All of lore.kernel.org
 help / color / mirror / Atom feed
From: Derrick Stolee <stolee@gmail.com>
To: Jeff King <peff@peff.net>
Cc: "SZEDER Gábor" <szeder.dev@gmail.com>,
	"Ævar Arnfjörð Bjarmason" <avarab@gmail.com>,
	"Stefan Beller" <sbeller@google.com>, git <git@vger.kernel.org>,
	"Duy Nguyen" <pclouds@gmail.com>
Subject: Re: Bloom Filters
Date: Thu, 11 Oct 2018 08:33:58 -0400	[thread overview]
Message-ID: <bcf5586e-d0b0-e5e2-0dff-fb4606ff91c4@gmail.com> (raw)
In-Reply-To: <20181009231250.GA19342@sigill.intra.peff.net>

On 10/9/2018 7:12 PM, Jeff King wrote:
> On Tue, Oct 09, 2018 at 05:14:50PM -0400, Jeff King wrote:
>
>> Hmph. It really sounds like we could do better with a custom RLE
>> solution. But that makes me feel like I'm missing something, because
>> surely I can't invent something better than the state of the art in a
>> simple thought experiment, right?
>>
>> I know what I'm proposing would be quite bad for random access, but my
>> impression is that EWAH is the same.
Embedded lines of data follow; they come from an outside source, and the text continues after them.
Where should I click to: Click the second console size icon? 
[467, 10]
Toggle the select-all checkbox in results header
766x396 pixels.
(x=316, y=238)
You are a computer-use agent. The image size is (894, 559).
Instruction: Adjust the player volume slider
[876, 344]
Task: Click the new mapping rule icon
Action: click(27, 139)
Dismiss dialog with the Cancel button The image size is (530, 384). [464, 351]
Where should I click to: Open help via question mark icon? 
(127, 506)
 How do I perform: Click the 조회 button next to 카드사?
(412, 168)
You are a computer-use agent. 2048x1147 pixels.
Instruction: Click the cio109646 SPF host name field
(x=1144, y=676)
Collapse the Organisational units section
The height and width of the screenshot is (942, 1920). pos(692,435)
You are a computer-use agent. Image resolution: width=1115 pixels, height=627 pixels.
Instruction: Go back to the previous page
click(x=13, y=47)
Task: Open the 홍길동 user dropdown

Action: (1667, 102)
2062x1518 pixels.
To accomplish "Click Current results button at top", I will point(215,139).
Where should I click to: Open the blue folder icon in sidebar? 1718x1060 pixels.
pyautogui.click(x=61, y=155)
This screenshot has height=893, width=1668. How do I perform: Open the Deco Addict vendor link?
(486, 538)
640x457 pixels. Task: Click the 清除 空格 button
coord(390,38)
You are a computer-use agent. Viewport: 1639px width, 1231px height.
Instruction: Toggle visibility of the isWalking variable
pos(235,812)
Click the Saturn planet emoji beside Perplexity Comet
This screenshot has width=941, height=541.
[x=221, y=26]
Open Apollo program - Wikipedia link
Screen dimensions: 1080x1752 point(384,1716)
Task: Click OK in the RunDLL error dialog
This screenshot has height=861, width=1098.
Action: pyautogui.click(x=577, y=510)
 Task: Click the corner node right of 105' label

For the scale of bitmaps we're
>> talking about, I think linear/streaming access through the bitmap would
>> be OK.
> Thinking on it more, what I was missing is that for truly dense random
> bitmaps, this will perform much worse. Because it will use a byte to say
> "there's one 1", rather than a bit.
>
> But I think it does OK in practice for the very sparse bitmaps we tend
> to see in this application.  I was able to generate a complete output
> that can reproduce "log --name-status -t" for linux.git in 32MB. But:
>
>    - 15MB of that is commit sha1s, which will be stored elsewhere in a
>      "real" system
>
>    - 5MB of that is path list (which should shrink by a factor of 10 with
>      prefix compression, and is really a function of a tree size less
>      than history depth)
>
> So the per-commit cost is not too bad. That's still not counting merges,
> though, which would add another 10-15% (or maybe more; their bitmaps are
> less sparse).
>
> I don't know if this is a fruitful path at all or not. I was mostly just
> satisfying my own curiosity on the bitmap encoding question. But I'll
> post the patches, just to show my work. The first one is the same
> initial proof of concept I showed earlier.
>
>    [1/3]: initial tree-bitmap proof of concept
>    [2/3]: test-tree-bitmap: add "dump" mode
>    [3/3]: test-tree-bitmap: replace ewah with custom rle encoding
>
>   Makefile                    |   1 +
>   t/helper/test-tree-bitmap.c | 344 ++++++++++++++++++++++++++++++++++++
>   2 files changed, 345 insertions(+)
>   create mode 100644 t/helper/test-tree-bitmap.c
I'm trying to test this out myself, and am having trouble reverse 
engineering how I'm supposed to test it.

Looks like running "t/helper/test-tree-bitmap gen" will output a lot of 
binary data. Where should I store that? Does any file work?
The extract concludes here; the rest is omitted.